OrdinaryOrange
OrdinaryOrange

Reputation: 2712

SMB transactions against Azure Files vs Billing transaction count

According to the Azure Files Pricing Page

Write transactions are any operations which modify a file’s data stream. This category also includes file handle operations.

and

Read transactions are any operations which read from a file’s data stream

As an experiment I mounted an Azure Fileshare to Z:\ on my Windows machine. And ran the below silly bit of code whilst sniffing the SMB transactions with Wireshark

let a = FileStream(@"z:\foo.txt", FileMode.Open)
let _buf = Array.zeroCreate(1)
[0..50000] |> Seq.iter (fun i ->
    let bte = a.Read(_buf, 0, 1)
    printf "%s" (Encoding.ASCII.GetString(_buf))
)
a.Close()

There are 7 SMB request-response pairs for the FileStream constructor call

In the example above 5 request-response pairs for the iteration (I assume there are only 5 because of SMB caching ?)

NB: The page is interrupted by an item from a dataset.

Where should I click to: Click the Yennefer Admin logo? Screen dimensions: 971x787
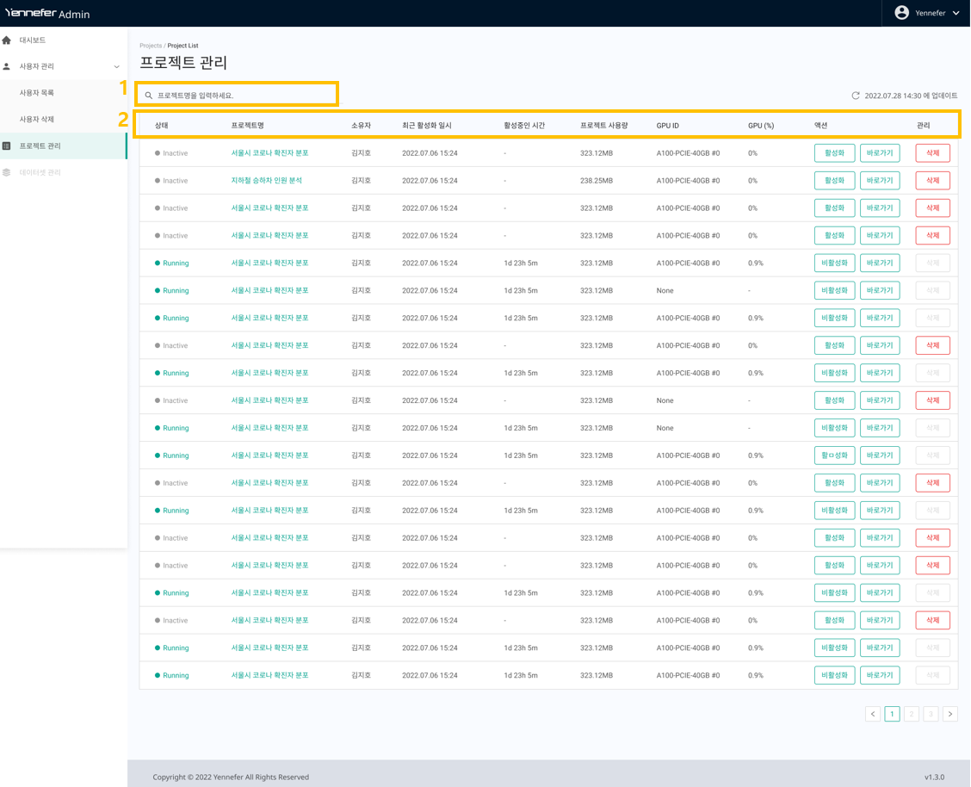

And 1 request-response for the Close()

From an Azure billing point of view how many transactions does the above constitute ?

Is it 1 (as I'm only operating on 1 file), 5 (as there are 5 SMB reads), or 13 (for each SMB action)

Upvotes: 1

Views: 474

Answers (1)

OrdinaryOrange
OrdinaryOrange

Reputation: 2712

After some more testing it looks like each SMB action (as logged by Wireshark) constitutes a billable transaction.

I ran a test on a ~33mb file and changed the code to do a single read of the entire length

let bte = a.Read(_buf, 0, int a.Length)

Wireshare captured 46 SMB events. In the Azure portal, under the service metrics 46 transactions were logged.

Repeating the test. This time only reading 1 byte at a time for the full 33mb file. Wireshark logged 218 SMB events and the same was reported in the portal.

I did a further test and uploaded a ~60mb file which produced 92 wireshark logs and 92 transaction in the portal.

After reading Understanding Azure Files Billing and this excellent article I discovered the logic.

Files are typically read/written by SMB in 1 mb chunks. For my ~33mb and ~60mb files where I uploaded/downloaded the full file, the number of transactions roughly corresponds to the number of 1 mb chunks in the file + the overhead transactions of opening and closing the file.

For the contrived example where 1 byte reads were performed by my code, SMB (in my tests) downloaded roughly ~160 bytes at a time from Azure Files and then buffered that to my code.

What does all this mean for a SO audience ?

If you are using the standard System.IO classes against a mounted Azure Files drive. Don't read and write in < 1 mb chunks if you want to be budget friendly.

In my case I'm developing a VFS cache over Azure Files with Dokan dotnet and I wanted to understand the cost ramifications of blindly pushing every local file delta to Azure.